> DATA FOR THE TASK

□ □ □

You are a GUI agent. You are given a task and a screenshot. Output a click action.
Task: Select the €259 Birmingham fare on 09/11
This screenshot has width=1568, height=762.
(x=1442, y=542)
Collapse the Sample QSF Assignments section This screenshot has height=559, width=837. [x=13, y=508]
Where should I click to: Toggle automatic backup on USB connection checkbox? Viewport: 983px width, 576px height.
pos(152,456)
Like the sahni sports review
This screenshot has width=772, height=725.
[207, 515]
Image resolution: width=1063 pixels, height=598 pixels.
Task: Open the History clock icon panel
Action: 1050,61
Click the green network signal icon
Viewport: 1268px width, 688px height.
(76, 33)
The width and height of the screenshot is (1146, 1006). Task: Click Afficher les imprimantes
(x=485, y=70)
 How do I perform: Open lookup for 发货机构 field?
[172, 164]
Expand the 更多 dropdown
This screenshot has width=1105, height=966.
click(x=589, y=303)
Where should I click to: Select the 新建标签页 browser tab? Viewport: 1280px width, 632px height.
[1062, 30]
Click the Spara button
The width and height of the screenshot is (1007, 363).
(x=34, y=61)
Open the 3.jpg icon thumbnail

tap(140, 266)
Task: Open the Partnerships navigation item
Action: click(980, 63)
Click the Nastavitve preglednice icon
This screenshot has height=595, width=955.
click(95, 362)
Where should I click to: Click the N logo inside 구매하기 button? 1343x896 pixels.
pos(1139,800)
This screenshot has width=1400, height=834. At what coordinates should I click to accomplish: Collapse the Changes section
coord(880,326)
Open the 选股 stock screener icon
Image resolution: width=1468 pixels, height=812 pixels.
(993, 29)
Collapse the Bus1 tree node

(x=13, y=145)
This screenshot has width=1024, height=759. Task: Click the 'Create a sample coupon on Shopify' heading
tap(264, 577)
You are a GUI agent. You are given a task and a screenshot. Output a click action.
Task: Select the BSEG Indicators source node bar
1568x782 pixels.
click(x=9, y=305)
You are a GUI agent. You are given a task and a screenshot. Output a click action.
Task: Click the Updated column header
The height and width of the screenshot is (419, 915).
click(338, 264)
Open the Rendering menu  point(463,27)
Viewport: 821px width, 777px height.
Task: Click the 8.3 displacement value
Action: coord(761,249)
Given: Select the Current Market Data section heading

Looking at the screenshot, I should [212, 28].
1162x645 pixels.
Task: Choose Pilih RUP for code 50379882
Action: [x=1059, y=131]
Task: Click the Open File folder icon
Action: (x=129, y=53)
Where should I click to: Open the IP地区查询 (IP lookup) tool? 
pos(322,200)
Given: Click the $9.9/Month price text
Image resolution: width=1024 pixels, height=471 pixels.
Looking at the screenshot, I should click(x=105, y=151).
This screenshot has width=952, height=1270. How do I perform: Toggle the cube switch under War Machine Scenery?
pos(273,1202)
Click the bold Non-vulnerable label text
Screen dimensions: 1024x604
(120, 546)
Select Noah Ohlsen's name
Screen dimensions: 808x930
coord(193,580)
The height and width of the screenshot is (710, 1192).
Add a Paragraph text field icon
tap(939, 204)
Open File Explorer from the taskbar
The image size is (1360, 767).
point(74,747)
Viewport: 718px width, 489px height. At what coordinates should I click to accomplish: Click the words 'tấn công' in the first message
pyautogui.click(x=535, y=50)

□ □ □

> EXERCISE BRIEF
All lines of the data are to be repeated exactly as they stand.

> EXERCISE RESULT
You are a GUI agent. You are given a task and a screenshot. Output a click action.
Task: Select the €259 Birmingham fare on 09/11
This screenshot has width=1568, height=762.
(x=1442, y=542)
Collapse the Sample QSF Assignments section This screenshot has height=559, width=837. [x=13, y=508]
Where should I click to: Toggle automatic backup on USB connection checkbox? Viewport: 983px width, 576px height.
pos(152,456)
Like the sahni sports review
This screenshot has width=772, height=725.
[207, 515]
Image resolution: width=1063 pixels, height=598 pixels.
Task: Open the History clock icon panel
Action: 1050,61
Click the green network signal icon
Viewport: 1268px width, 688px height.
(76, 33)
The width and height of the screenshot is (1146, 1006). Task: Click Afficher les imprimantes
(x=485, y=70)
 How do I perform: Open lookup for 发货机构 field?
[172, 164]
Expand the 更多 dropdown
This screenshot has width=1105, height=966.
click(x=589, y=303)
Where should I click to: Select the 新建标签页 browser tab? Viewport: 1280px width, 632px height.
[1062, 30]
Click the Spara button
The width and height of the screenshot is (1007, 363).
(x=34, y=61)
Open the 3.jpg icon thumbnail

tap(140, 266)
Task: Open the Partnerships navigation item
Action: click(980, 63)
Click the Nastavitve preglednice icon
This screenshot has height=595, width=955.
click(95, 362)
Where should I click to: Click the N logo inside 구매하기 button? 1343x896 pixels.
pos(1139,800)
This screenshot has width=1400, height=834. At what coordinates should I click to accomplish: Collapse the Changes section
coord(880,326)
Open the 选股 stock screener icon
Image resolution: width=1468 pixels, height=812 pixels.
(993, 29)
Collapse the Bus1 tree node

(x=13, y=145)
This screenshot has width=1024, height=759. Task: Click the 'Create a sample coupon on Shopify' heading
tap(264, 577)
You are a GUI agent. You are given a task and a screenshot. Output a click action.
Task: Select the BSEG Indicators source node bar
1568x782 pixels.
click(x=9, y=305)
You are a GUI agent. You are given a task and a screenshot. Output a click action.
Task: Click the Updated column header
The height and width of the screenshot is (419, 915).
click(338, 264)
Open the Rendering menu  point(463,27)
Viewport: 821px width, 777px height.
Task: Click the 8.3 displacement value
Action: coord(761,249)
Given: Select the Current Market Data section heading

Looking at the screenshot, I should [212, 28].
1162x645 pixels.
Task: Choose Pilih RUP for code 50379882
Action: [x=1059, y=131]
Task: Click the Open File folder icon
Action: (x=129, y=53)
Where should I click to: Open the IP地区查询 (IP lookup) tool? 
pos(322,200)
Given: Click the $9.9/Month price text
Image resolution: width=1024 pixels, height=471 pixels.
Looking at the screenshot, I should click(x=105, y=151).
This screenshot has width=952, height=1270. How do I perform: Toggle the cube switch under War Machine Scenery?
pos(273,1202)
Click the bold Non-vulnerable label text
Screen dimensions: 1024x604
(120, 546)
Select Noah Ohlsen's name
Screen dimensions: 808x930
coord(193,580)
The height and width of the screenshot is (710, 1192).
Add a Paragraph text field icon
tap(939, 204)
Open File Explorer from the taskbar
The image size is (1360, 767).
point(74,747)
Viewport: 718px width, 489px height. At what coordinates should I click to accomplish: Click the words 'tấn công' in the first message
pyautogui.click(x=535, y=50)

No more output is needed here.